Records provided below:
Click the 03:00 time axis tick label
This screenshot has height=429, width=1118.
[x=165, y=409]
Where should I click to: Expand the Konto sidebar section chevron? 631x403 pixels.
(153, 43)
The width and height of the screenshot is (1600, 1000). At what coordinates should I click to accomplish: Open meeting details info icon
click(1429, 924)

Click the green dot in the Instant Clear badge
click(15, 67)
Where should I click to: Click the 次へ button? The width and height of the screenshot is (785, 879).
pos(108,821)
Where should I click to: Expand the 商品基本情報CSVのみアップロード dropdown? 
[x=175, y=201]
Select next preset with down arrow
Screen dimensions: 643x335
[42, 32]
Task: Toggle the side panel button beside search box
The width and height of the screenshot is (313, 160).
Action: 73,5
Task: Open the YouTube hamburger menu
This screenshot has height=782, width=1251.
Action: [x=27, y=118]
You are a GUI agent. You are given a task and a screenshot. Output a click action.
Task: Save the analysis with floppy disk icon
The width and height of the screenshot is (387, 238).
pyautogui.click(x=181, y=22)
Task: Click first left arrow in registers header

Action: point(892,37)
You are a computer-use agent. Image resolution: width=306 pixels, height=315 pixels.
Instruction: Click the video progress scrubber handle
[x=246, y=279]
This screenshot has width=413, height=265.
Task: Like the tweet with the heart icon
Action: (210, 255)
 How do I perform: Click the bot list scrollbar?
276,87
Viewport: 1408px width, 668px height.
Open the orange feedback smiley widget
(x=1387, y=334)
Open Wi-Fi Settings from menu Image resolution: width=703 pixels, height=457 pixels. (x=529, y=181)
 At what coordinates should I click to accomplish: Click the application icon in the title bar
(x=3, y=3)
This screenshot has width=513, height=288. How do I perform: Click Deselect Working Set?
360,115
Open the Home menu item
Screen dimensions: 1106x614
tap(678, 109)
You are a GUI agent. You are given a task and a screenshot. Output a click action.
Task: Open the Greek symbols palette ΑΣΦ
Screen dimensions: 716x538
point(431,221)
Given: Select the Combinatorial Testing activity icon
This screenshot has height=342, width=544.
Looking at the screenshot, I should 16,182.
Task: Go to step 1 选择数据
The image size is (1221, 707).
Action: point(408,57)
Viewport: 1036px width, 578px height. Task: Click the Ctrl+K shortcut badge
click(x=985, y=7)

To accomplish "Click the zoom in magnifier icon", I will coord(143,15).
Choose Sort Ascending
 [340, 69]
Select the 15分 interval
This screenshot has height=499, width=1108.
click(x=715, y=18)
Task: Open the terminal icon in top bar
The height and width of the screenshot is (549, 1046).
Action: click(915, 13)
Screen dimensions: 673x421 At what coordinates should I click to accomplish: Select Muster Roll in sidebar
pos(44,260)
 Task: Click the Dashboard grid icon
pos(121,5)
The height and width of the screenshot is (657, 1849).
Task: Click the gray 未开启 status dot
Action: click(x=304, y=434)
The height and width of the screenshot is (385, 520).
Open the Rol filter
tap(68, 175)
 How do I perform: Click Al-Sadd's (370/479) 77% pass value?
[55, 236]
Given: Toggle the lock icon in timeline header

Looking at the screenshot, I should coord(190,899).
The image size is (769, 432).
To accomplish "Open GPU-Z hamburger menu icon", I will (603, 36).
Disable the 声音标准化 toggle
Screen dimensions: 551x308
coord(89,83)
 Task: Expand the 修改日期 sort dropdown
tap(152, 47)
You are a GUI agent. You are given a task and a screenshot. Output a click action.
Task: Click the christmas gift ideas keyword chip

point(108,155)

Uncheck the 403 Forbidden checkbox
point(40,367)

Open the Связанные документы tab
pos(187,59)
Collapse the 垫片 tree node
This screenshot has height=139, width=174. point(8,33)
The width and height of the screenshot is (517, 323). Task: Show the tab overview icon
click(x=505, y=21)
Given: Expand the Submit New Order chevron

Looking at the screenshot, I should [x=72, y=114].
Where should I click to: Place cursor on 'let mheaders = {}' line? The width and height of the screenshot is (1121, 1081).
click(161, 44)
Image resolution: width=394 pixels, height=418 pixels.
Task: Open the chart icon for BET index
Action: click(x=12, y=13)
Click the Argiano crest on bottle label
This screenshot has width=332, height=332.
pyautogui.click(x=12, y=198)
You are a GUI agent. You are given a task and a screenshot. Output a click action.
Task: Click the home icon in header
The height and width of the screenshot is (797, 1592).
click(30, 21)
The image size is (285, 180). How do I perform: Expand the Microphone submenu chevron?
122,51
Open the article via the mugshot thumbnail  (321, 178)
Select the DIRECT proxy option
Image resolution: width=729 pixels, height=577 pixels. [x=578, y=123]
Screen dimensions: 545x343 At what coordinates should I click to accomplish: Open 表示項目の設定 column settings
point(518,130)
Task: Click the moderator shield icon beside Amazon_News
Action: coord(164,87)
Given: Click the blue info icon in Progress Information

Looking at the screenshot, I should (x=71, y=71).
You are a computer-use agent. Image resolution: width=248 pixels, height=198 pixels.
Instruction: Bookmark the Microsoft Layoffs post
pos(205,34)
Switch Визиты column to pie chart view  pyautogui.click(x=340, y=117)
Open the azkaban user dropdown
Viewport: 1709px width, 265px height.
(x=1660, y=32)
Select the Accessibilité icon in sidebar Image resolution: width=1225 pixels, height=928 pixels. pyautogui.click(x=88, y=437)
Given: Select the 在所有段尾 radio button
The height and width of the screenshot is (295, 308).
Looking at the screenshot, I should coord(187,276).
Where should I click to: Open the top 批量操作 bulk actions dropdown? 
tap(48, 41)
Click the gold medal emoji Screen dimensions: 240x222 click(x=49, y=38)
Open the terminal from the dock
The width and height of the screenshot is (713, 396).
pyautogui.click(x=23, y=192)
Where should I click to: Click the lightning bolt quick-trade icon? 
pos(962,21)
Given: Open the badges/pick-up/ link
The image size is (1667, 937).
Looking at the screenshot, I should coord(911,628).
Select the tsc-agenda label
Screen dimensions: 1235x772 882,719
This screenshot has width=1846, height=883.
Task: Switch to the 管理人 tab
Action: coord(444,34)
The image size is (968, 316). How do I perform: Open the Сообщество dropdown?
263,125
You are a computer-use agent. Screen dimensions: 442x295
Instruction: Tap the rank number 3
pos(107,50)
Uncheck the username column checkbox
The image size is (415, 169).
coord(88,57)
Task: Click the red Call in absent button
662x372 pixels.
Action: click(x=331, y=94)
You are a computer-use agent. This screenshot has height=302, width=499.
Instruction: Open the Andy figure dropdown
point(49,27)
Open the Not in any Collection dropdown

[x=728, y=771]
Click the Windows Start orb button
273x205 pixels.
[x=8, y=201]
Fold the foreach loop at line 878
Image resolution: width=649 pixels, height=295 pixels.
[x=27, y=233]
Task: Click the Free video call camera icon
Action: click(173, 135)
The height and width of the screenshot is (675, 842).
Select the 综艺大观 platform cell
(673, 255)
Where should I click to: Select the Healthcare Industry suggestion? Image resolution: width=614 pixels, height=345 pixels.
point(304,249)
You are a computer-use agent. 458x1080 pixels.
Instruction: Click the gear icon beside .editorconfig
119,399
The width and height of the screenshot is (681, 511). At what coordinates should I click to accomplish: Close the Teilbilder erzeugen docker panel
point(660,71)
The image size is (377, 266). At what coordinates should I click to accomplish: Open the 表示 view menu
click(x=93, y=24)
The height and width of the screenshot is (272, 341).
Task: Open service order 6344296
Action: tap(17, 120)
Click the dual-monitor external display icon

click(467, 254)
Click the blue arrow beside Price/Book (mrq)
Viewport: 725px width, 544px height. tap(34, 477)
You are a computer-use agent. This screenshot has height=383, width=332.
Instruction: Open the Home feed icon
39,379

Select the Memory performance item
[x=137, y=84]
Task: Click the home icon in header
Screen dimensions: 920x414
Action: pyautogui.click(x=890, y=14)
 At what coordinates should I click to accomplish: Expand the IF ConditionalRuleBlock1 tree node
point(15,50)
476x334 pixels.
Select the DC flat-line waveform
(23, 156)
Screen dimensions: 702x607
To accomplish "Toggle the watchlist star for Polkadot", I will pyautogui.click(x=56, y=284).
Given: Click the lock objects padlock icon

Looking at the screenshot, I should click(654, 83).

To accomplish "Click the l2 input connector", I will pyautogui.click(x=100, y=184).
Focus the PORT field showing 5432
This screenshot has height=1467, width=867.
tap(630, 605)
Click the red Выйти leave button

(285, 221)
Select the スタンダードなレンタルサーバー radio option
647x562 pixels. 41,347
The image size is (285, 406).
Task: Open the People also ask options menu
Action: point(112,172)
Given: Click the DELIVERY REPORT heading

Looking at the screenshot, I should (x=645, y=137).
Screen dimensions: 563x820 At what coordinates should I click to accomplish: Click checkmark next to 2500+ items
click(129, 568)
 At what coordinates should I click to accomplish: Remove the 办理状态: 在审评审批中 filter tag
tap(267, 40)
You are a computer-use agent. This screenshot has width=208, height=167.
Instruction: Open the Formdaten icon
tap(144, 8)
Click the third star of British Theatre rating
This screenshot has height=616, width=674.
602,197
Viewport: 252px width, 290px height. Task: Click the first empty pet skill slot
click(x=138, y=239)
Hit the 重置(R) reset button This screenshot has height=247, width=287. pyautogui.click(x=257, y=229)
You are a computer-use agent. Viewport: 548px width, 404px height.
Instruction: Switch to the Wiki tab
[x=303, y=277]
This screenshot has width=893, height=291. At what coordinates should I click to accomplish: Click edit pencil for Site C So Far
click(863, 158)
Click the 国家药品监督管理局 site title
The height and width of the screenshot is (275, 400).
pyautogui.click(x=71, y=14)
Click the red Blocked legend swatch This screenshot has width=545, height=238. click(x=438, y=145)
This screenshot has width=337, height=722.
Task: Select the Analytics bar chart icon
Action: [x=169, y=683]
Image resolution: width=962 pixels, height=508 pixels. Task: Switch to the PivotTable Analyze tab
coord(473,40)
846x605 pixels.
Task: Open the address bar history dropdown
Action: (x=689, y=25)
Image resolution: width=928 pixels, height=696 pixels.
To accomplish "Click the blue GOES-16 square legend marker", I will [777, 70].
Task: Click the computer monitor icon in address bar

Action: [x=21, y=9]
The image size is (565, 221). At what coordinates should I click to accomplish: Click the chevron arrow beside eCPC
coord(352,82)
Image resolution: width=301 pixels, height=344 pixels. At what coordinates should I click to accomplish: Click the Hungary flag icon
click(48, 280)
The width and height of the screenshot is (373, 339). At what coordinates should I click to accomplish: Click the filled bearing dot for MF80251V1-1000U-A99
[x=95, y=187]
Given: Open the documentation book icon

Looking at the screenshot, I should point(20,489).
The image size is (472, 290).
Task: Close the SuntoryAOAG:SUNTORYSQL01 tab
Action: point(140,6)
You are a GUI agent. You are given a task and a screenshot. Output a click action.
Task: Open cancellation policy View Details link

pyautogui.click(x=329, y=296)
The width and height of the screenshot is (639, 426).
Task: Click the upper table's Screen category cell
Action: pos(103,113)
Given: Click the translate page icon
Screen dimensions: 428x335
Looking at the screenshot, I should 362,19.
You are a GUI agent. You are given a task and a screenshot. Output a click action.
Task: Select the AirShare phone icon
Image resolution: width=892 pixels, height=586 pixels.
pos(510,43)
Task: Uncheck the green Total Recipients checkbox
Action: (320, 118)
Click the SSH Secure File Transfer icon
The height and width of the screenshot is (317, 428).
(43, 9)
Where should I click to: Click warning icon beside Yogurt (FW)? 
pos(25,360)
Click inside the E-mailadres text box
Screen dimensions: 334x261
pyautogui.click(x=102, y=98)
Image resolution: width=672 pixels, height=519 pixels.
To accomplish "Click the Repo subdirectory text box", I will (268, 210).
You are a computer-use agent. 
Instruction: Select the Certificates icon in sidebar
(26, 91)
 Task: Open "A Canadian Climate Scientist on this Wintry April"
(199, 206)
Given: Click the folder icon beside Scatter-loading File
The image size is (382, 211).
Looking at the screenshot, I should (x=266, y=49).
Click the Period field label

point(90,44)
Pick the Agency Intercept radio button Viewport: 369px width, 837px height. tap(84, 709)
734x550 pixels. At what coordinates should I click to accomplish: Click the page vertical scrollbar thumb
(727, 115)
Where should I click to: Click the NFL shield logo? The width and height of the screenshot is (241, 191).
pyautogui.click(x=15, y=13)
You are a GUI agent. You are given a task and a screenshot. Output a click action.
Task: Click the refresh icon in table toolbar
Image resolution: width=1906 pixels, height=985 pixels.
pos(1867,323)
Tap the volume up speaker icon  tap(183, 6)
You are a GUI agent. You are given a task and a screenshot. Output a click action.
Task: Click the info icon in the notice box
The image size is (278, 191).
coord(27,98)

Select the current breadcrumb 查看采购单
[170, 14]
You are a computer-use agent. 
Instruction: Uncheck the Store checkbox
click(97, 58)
End of Records provided.
◆ Aim of the task ◆
Nothing beyond the line that contains "Viewport: 1408px width, 668px height." belongs in the answer; reproduce the entries exactly from their first line through it.

◆ Expected answer ◆
Click the 03:00 time axis tick label
This screenshot has height=429, width=1118.
[x=165, y=409]
Where should I click to: Expand the Konto sidebar section chevron? 631x403 pixels.
(153, 43)
The width and height of the screenshot is (1600, 1000). At what coordinates should I click to accomplish: Open meeting details info icon
click(1429, 924)

Click the green dot in the Instant Clear badge
click(15, 67)
Where should I click to: Click the 次へ button? The width and height of the screenshot is (785, 879).
pos(108,821)
Where should I click to: Expand the 商品基本情報CSVのみアップロード dropdown? 
[x=175, y=201]
Select next preset with down arrow
Screen dimensions: 643x335
[42, 32]
Task: Toggle the side panel button beside search box
The width and height of the screenshot is (313, 160).
Action: 73,5
Task: Open the YouTube hamburger menu
This screenshot has height=782, width=1251.
Action: [x=27, y=118]
You are a GUI agent. You are given a task and a screenshot. Output a click action.
Task: Save the analysis with floppy disk icon
The width and height of the screenshot is (387, 238).
pyautogui.click(x=181, y=22)
Task: Click first left arrow in registers header

Action: point(892,37)
You are a computer-use agent. Image resolution: width=306 pixels, height=315 pixels.
Instruction: Click the video progress scrubber handle
[x=246, y=279]
This screenshot has width=413, height=265.
Task: Like the tweet with the heart icon
Action: (210, 255)
 How do I perform: Click the bot list scrollbar?
276,87
Viewport: 1408px width, 668px height.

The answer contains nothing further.